Yemen’s Saleh: ‘Dancing on the head of a snake’  

Yemen's Ali-Abdallah Saleh

Yemen’s Ali-Abdallah Saleh

In the last one or so months, two dictators from different sides of the globe have had varied experiences, possibly commensurate with their infamous leaderships. One was African; the other Arab.

The African, Zimbabwe’s Robert Mugabe, used to quip that African presidents would declare time limits, then when the time arrived, they realized that they had been in power for what seemed to be a mere two weeks: and so they would fidget to extend their ruler ships.

Mugabe ruled Zimbabwe for37 unbroken years since from its independence. Until three weeks ago, when the people who had helped put in power, had enough and shoved him out in a “cool coup”.

The Arab, Yemen’s Ali Abdullah Saleh, ruled for 30 years, from the time when Yemen was two countries of North and South. Then, five years ago, there was an uprising following the “Arab Spring” in which he was pushed out of power. Still unsatisfied with his tenancy, Saleh sponsored a tribal Houthi rebellion against his successor, Abdurab Mansour Hadhi, in an attempt to wrest back power.

The result is a Yemen that is in the throes of disaster: with more than ten thousand people killed; a famine that has been caused by a Saudi Arabian blockade; and, a resultant cholera that is ravaging the country, especially the children, in a teribble t humanitarian crisis.

Like his fellow Arab leader, Bashar al Assad, in Syria, who has occasioned the utter ruin of his country by sticking to power, Saleh did not care about the suffering of “his” people.

In fact, he used to say that, ruling Yemen was like “dancing on the head of a snake”. This presumably meant that in his steps, he was adept at skipping on the head of the snake without it being able to skirt his feet, rear its head round and strike him.

Until four days ago, when his “dance” steps misfired. He had suggested that the Houthis were now ready to come to a negotiating table with the Saudi-led coalition to end the civil war. No doubt Saleh must have been calculating that by apparently switching sides, he would have been able to out-manouvre his rival, Hadhi, currently the internationally recognized Yemeni leader.

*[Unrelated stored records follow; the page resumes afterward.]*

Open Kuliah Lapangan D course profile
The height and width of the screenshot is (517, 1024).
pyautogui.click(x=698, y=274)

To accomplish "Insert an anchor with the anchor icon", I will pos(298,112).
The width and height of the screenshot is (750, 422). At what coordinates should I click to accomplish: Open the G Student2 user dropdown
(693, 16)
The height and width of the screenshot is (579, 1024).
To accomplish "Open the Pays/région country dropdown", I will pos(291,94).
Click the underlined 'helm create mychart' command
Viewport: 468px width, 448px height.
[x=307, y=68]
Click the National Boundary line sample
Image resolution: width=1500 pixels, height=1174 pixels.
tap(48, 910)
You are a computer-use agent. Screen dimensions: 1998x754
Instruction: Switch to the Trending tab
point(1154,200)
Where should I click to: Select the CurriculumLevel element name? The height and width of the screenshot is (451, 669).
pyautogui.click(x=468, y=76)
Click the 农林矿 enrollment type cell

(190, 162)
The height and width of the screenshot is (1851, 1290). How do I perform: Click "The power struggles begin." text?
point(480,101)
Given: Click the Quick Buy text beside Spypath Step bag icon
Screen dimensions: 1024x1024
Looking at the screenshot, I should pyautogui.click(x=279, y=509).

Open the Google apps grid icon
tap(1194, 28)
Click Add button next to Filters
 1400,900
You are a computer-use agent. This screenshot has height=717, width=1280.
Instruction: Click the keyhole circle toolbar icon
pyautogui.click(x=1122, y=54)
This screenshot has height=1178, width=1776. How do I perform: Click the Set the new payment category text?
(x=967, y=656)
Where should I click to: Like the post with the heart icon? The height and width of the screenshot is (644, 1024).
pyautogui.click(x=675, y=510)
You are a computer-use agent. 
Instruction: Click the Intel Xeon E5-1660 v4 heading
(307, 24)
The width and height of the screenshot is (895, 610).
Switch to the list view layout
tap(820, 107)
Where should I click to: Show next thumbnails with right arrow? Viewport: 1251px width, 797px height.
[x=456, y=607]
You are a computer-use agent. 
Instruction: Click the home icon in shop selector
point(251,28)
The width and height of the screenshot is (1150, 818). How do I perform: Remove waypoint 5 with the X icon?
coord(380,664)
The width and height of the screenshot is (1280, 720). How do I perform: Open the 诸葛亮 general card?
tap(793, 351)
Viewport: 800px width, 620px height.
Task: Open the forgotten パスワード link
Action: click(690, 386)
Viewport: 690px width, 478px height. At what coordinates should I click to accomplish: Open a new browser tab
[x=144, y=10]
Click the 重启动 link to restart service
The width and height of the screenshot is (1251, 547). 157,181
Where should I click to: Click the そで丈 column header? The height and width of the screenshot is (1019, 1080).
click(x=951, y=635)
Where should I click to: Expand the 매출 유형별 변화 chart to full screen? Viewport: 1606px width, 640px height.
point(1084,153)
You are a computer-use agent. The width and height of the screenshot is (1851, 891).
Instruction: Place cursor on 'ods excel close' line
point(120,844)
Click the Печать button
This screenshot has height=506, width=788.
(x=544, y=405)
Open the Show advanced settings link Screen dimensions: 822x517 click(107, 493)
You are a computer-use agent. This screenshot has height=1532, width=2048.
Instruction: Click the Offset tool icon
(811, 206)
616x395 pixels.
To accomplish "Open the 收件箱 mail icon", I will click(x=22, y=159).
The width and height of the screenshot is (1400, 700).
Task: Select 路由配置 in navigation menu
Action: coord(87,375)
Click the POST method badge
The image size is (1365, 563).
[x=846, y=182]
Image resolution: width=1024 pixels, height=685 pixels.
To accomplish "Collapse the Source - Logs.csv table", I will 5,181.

The Houthis, who had all along supported Saleh, considered him a sell-out to their crusade, in the fight to wrest power from Hadhi, and assassinated him. The body of the adept “dancer” was being carted in the back of a pick-up vehicle to show all the Houthis in the part of Sanaa, of what befalls this kind of perfidy.

In both of these cases, the people who got rid of the dictator were his former allies; in Yemen, the Houthis whom Saleh had all along relied on to return him to power. In Zimbabwe, the Zimbabwe African National Union-Patriotic Front (ZANU-PF) freedom fighter war veterans, who had got fed up with Mugabe’s wife, Grace, maneuvering to succeed her 93 year-old nonagenarian.

This was after Mugabe had fired his Number Two (in all ways from the time of the liberation struggle against the British Colonialists), Emmerson Mnangagwa, This is the man who eventually masterminded Mugabe’s ouster in a magnanimous coup.

Therein lies the difference between Saleh and Mugabe. The Houthi rebel group could not have given Saleh a soft-landing because there was nowhere for him in the Yemeni desert. Besides, had Saleh’s adventure succeeded, the most likelihood would have been that he would have “sold” his Iranian-backed Houthi colleagues to Hadhi of the Saudi coalition.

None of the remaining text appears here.